Эти две недели были, пожалуй, самыми фантастическими в моей жизни. Ричард, лишившись командования и звания, жил как принц в бедной деревне Оттери-Сент-Мэри, поскольку жители окрестных земель несли в его лагерь плоды своего труда: сдавали пшеницу, приводили выращенный ими скот, твердо веря, что Ричард является верховным главнокомандующим войск его величества на всей территории от Лайма до Лендс-Энда. За платой же Ричард учтиво отсылал их к комиссарам графства Девон. В первую субботу после своего прибытия он приказал, чтобы в церкви Оттери-Сент-Мэри и в церквах соседних приходов был зачитан указ с требованием, чтобы все те, кто были ограблены губернатором Эксетера сэром Джоном Беркли, когда принимали у себя на постой его армию, принесли ему, сэру Ричарду Гренвилу, королевскому генералу на западе, список понесенных ими убытков, и тогда он проследит за тем, чтобы им был возмещен ущерб.

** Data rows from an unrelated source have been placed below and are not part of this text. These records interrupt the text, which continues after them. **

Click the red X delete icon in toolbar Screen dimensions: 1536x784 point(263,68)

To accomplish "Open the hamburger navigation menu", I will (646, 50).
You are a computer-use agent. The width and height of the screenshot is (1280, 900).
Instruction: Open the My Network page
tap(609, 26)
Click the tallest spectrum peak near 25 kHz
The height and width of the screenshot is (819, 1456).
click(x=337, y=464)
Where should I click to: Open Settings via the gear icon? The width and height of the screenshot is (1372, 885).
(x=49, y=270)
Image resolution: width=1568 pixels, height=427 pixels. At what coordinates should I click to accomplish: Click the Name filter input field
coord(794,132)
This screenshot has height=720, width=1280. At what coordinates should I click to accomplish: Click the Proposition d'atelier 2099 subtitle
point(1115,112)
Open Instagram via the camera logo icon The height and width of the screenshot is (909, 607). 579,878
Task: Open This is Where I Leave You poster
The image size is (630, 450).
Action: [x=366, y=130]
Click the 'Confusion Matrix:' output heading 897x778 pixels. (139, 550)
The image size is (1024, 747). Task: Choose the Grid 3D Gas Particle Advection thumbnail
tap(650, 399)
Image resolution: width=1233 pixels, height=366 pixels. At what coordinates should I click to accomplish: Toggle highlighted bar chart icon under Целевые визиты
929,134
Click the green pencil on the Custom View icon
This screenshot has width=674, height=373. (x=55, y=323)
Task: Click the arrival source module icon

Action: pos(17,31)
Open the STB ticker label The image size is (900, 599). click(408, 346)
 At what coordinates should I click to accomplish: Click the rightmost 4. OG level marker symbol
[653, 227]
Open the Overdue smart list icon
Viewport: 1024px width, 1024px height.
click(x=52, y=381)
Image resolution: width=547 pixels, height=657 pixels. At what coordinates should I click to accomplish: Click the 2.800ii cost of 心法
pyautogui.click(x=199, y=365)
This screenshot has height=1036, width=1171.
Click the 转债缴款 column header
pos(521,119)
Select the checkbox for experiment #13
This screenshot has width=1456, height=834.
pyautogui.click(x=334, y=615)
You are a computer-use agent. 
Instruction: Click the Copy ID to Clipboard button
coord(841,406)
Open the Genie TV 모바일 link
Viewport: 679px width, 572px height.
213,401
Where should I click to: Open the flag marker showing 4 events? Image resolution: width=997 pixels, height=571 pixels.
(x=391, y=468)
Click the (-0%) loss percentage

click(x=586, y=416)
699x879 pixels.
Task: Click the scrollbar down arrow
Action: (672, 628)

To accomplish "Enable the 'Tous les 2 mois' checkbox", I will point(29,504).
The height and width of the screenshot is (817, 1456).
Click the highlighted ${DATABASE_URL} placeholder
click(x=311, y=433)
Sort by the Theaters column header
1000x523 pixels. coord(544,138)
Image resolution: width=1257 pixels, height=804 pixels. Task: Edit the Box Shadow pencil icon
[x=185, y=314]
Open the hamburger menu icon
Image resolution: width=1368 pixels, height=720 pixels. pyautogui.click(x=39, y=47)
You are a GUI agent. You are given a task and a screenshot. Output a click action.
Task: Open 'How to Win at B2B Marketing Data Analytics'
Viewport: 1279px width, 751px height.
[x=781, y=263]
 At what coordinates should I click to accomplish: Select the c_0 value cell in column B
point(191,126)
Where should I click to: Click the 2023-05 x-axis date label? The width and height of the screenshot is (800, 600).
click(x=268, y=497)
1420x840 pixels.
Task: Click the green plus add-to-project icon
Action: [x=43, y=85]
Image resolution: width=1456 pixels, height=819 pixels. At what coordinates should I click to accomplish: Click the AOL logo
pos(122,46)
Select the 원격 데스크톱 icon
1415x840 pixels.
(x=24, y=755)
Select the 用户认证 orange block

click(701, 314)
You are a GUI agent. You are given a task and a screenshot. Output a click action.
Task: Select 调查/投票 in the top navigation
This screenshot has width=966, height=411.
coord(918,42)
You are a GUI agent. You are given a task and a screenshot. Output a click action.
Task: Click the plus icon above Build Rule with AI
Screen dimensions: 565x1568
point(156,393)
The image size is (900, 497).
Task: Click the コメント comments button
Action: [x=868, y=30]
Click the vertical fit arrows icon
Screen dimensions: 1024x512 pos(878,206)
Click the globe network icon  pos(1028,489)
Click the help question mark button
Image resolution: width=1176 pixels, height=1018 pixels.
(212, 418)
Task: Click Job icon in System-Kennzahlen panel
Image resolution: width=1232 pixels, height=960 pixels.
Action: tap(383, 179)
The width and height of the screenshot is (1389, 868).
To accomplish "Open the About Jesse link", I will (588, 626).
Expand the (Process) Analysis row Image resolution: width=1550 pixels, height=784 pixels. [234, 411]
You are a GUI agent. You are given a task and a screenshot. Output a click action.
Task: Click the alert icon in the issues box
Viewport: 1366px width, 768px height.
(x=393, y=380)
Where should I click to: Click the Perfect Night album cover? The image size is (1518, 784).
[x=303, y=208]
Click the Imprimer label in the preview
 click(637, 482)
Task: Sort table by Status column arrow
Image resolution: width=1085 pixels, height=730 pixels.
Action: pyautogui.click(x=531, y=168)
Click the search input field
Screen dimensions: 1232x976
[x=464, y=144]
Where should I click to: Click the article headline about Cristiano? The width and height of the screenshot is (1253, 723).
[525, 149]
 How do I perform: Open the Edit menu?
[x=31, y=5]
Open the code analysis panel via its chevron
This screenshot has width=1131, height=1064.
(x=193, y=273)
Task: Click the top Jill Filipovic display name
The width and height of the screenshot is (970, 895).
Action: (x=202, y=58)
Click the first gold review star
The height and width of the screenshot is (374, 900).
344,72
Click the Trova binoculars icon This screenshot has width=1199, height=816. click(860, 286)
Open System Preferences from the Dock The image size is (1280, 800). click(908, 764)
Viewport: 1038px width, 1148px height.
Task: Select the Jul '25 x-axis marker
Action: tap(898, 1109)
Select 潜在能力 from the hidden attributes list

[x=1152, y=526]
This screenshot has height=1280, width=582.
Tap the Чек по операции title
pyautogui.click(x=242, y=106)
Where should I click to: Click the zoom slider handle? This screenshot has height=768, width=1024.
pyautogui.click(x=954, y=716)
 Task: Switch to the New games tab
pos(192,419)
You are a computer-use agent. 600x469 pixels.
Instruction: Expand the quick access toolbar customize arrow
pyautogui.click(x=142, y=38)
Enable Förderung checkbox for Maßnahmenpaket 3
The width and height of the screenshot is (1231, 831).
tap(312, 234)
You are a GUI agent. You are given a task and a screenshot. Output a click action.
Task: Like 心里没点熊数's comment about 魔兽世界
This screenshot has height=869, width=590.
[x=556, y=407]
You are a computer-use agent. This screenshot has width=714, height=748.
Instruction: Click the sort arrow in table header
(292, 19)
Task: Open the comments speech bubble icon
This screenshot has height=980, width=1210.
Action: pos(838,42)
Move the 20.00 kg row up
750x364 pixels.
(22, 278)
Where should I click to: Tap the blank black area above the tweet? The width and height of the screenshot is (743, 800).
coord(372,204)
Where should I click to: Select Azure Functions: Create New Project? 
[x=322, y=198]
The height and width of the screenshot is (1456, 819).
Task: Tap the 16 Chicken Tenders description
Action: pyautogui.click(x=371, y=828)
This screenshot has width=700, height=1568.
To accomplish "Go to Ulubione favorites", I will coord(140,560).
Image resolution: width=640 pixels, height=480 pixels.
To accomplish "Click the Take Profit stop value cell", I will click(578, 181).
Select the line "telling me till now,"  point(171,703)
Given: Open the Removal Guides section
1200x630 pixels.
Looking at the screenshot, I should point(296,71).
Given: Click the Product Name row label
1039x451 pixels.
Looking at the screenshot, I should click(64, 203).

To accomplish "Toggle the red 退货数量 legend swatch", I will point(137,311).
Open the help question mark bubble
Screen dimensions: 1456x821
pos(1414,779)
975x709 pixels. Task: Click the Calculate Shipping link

Простой деревенский люд, думая, что с ними поселился их спаситель, стекался со всех сторон, люди проделывали пешком по двадцать миль и больше, и каждый нес в руках список преступлений и злоупотреблений, совершенных, по их словам, солдатами лорда Горинга и людьми сэра Джона Беркли; я еще и сейчас вижу, как на деревенской площади перед церковью Ричард, уподобившись принцу, раздает щедрые дары из суммы денег, обнаруженных им за деревянными панелями в его резиденции – доме, принадлежавшем несчастному эсквайру, заподозренному в симпатиях к парламенту и потому немедленно арестованному. В пятницу, поскольку погода стояла хорошая, Ричард устроил смотр своему войску – этакое бесплатное зрелище для деревенских жителей: били барабаны, звонили церковные колокола, а вечером зажгли костры и для офицеров в ставке был устроен праздничный ужин, на котором я председательствовала, как королева.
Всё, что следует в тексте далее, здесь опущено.